The LUTHERAN CHURCH is fairly represented in the following extract from the Lutherische Dogmatik of Kahnis, 21. 6. Luther’s teaching is this. When Christ said, Take, eat, this is my body which is given for you, He said, in the form of syndoke, That which I give you to eat is my body which is given for you, i.e. is here imparted to you, for the forgiveness of sins, i.e. as sign, warrant, and medium, of the forgiveness of sins for believing receivers. According to the conception of a sacrament, which is a visible word, the chief matter in the Lord’s Supper is the word of the forgiveness of sins. Thereby the promise of the Lord’s supper is suspended on the condition of faith. But independent of faith is the reception of the body of Christ, which in, with, and under, the bread and wine is distributed. Also the Apology for the Confession of Augsburg declares: We defend the opinion received in the entire church that in the Lord’s Supper the body and blood of Christ are truly and substantially present, and are truly offered with those things that appear, viz. with the bread and wine. Luther rejected Transubstantiation. But he and the Lutheran Church assert strongly that Christ is locally present in the bread and wine; and is thus received, as Saviour or as Judge, by all who receive the sacred symbols.

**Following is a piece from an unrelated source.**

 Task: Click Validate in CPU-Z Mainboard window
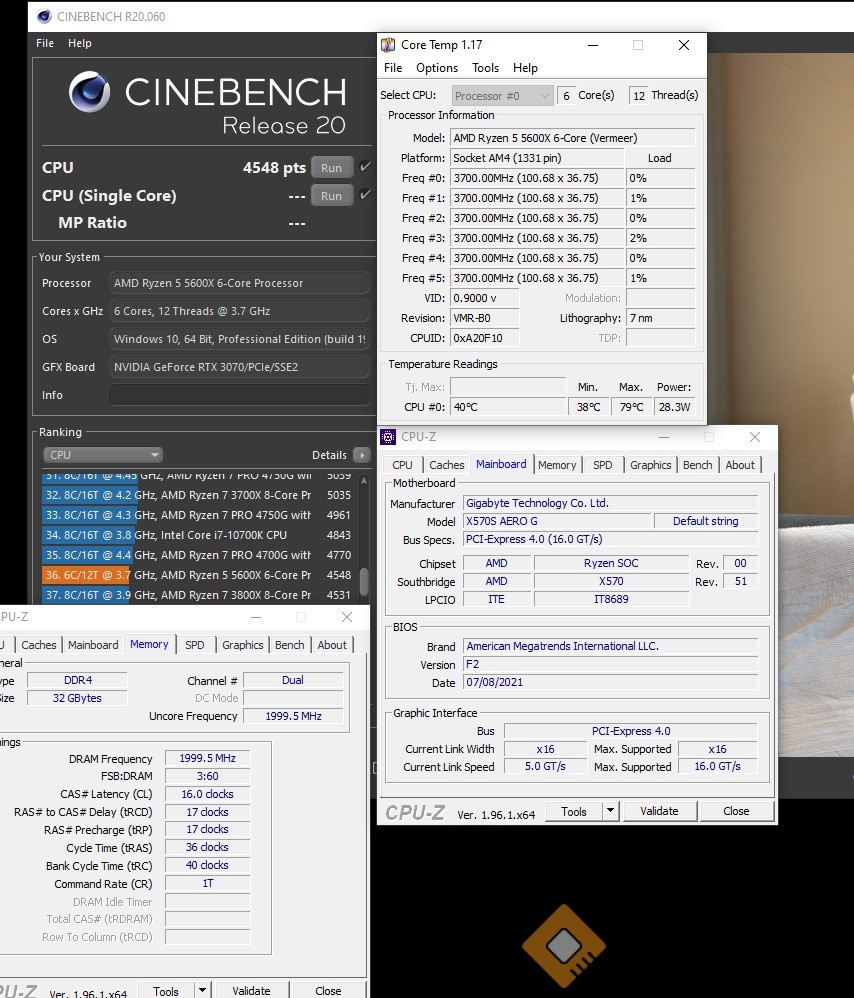pyautogui.click(x=659, y=811)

But no hint is given, in the words either of Christ or of Paul, of any change in the substance of the consecrated elements. Indeed, even after the blessing we read in 1Co 11:26 eat this bread. The words This cup is the New Covenant warn us not to infer such change from the words This is my body: and we have seen that Paul’s argument is complete without it.
As proof that in the Lord’s Supper Christ is actually received (to their condemnation) even by unbelievers, Lutherans appeal to the arguments of 1Co 10:16 ff, and 1Co 11:27 ff. But it is always perilous to assume an important doctrine not expressly taught in Scripture because it seems to be implied in a Scripture argument. That Paul’s argument does not imply this doctrine, and that 1Co 10:21 directly contradicts it, I have in my notes endeavored to show. And we notice that in the New Testament Christ is never said to be spiritually present except to bless. We have also seen that, although the words of Christ imply a real and special presence of Christ in the sacred ordinances, they do not imply His local presence in the bread and wine and in the stomachs of those who receive them. Thus, in my view, the Lutheran doctrine falls to the ground. For, its advocates appeal in support of it only to Scripture: and Scripture does not teach it. But Roman Catholics appeal not only to Scripture but to the authoritative teaching of the Church; and thus introduce into the question before us an important and far-reaching element which cannot be discussed here. All that can be required from me as a commentator is, to show that the doctrines in question are not taught in the Bible.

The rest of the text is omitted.